Nanopore’s factory on the Harwell campus near Didcot was built within 12 months in 2018. This is where flow cells are made, a key component of the sequencers, which have to be replaced regularly, much like printer cartridges.

Nanopore’s operations chief, Rhodri Davies, explains how they work: “A nanopore is inserted within a membrane and a current passes through it. On either side there is an ionic solution and a couple of electrodes. As DNA passes through the hole, it modulates that ion flow – a bit like turning a tap on or off. These different levels of current are signals and our smart electronics convert that into the alphabet of DNA.”

On our tour of the factory, we see a large room with orange lighting similar to a darkroom where P-chips – product chips with a sensor, “the heart of the system” – are manufactured from wafers. In the room opposite, Nanopore staff are busy assembling flow cells using the P-chips. The firm intends to automate the assembly process soon. The sequencing machines are largely made in the UK, across the different Oxford sites.

The technology can be widely used to track disease outbreaks, optimise crop growing and protect endangered species.

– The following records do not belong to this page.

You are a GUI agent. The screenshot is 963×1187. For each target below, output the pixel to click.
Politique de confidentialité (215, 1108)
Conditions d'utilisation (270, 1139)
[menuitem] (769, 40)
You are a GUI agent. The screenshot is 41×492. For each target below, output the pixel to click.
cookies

For example, Lara Urban, a Humboldt research fellow at the University of Otago in New Zealand, uses a handheld Nanopore device in the jungle to support conservation of the critically endangered kākāpō parrot.

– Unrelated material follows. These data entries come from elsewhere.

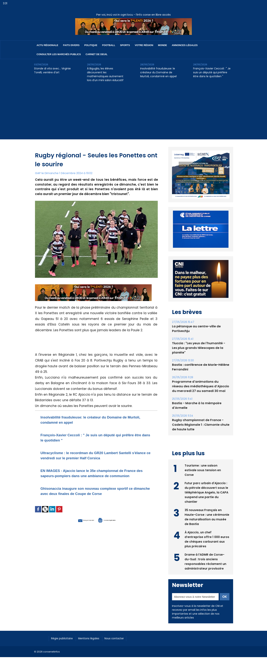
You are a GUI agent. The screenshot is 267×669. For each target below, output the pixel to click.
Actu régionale (47, 45)
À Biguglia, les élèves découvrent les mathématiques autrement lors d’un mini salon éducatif (105, 74)
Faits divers (71, 45)
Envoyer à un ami (76, 535)
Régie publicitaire (64, 633)
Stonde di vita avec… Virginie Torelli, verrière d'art (52, 70)
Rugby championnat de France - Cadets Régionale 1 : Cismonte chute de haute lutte (199, 420)
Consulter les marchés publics (59, 54)
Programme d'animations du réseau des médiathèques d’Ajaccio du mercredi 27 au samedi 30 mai (199, 381)
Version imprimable (115, 535)
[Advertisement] (133, 113)
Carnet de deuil (96, 54)
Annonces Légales (185, 45)
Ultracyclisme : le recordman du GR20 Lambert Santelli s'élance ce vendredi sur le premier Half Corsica (91, 457)
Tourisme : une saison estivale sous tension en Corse (203, 465)
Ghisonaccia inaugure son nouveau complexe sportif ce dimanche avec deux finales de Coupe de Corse (94, 503)
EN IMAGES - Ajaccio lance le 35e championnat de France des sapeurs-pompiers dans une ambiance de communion (94, 480)
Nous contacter (123, 633)
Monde (162, 45)
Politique (90, 45)
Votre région (144, 45)
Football (108, 45)
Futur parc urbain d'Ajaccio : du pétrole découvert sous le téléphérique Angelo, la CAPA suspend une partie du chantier (206, 487)
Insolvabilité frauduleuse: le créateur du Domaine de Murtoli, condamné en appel (158, 72)
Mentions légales (94, 633)
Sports (125, 45)
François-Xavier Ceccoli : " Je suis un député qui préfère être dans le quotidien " (212, 72)
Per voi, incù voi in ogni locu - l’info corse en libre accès (133, 15)
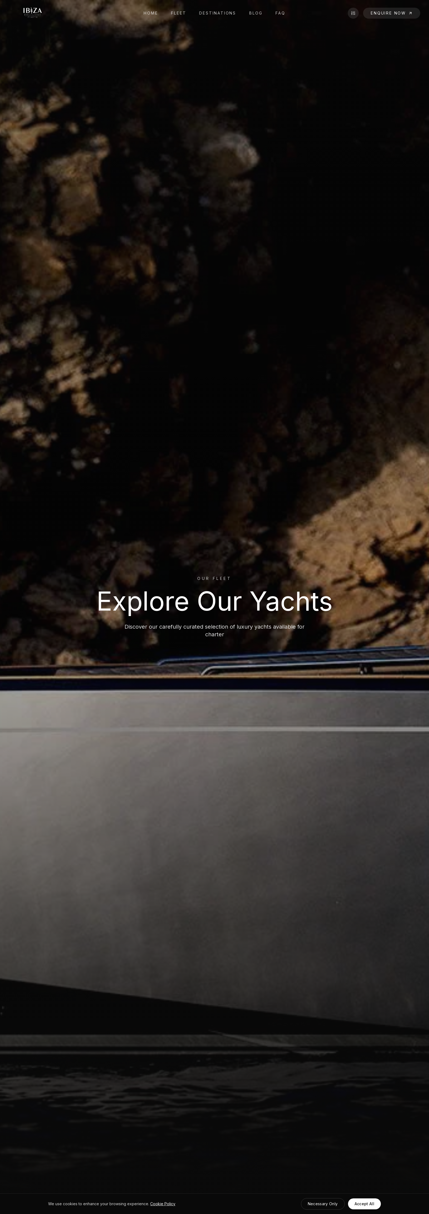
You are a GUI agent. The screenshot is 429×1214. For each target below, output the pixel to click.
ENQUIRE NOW (392, 13)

Nanopore floated on the London Stock Exchange just over a year ago in one of the UK’s best-ever market debuts. The shares jumped 44%, valuing the firm at nearly £5bn, and turning Sanghera and the other founders into paper millionaires. The share price has since plummeted, similar to peers on Nasdaq including California rival Illumina, which dominates the global sequencing market. Nanopore shares are now worth 279p, compared with its listing price of 425p.

Sanghera says this reflects the worsening economic climate, adding that if Nanopore had not issued limited anti-takeover shares to him and two other executives, allowing them to block hostile approaches, the company would be “a sitting duck” for a takeover.

Many promising UK science and tech startups on the brink of commercialisation have been acquired by bigger overseas rivals over the years. Medisense, the glucose monitoring startup, another Oxford spinout where Sanghera started his business career, was sold to US firm Abbott in 1996, he recalls, while Illumina in 2007 snapped up Solexa, a Cambridge university spinout whose technology forms the basis of its sequencing instruments. “We’ve just got to stop this happening,” Sanghera says.

Referring to the Covid jab developed by Oxford University and AstraZeneca, Sanghera adds: “[It] made us [Britain] think about how we need to do things ourselves.”

The anti-takeover shares expire in two years, but if Nanopore carries on growing on the current trajectory, “we expect to be in a strong position”.

Nanopore received a one-off sales boost of £52m from Covid test kits in the six months to 30 June, but also made £71m from its other devices, up more than a third from a year earlier. It expects to generate revenues of between £145m and £160m this year.

The wider British life sciences sector is sluggish, however. Revenues from UK companies making life science products declined by £7.7bn in real terms, adjusted for inflation, between 2011 and 2020, according to government data.

Sanghera served on the council of business leaders under Theresa May and Boris Johnson and says that there was a real will at a senior level in the government to make the UK a “life sciences superpower” and to try to create hi-tech jobs. “It’s just cascading that down to the tech companies that could do with some streamlining,” he says.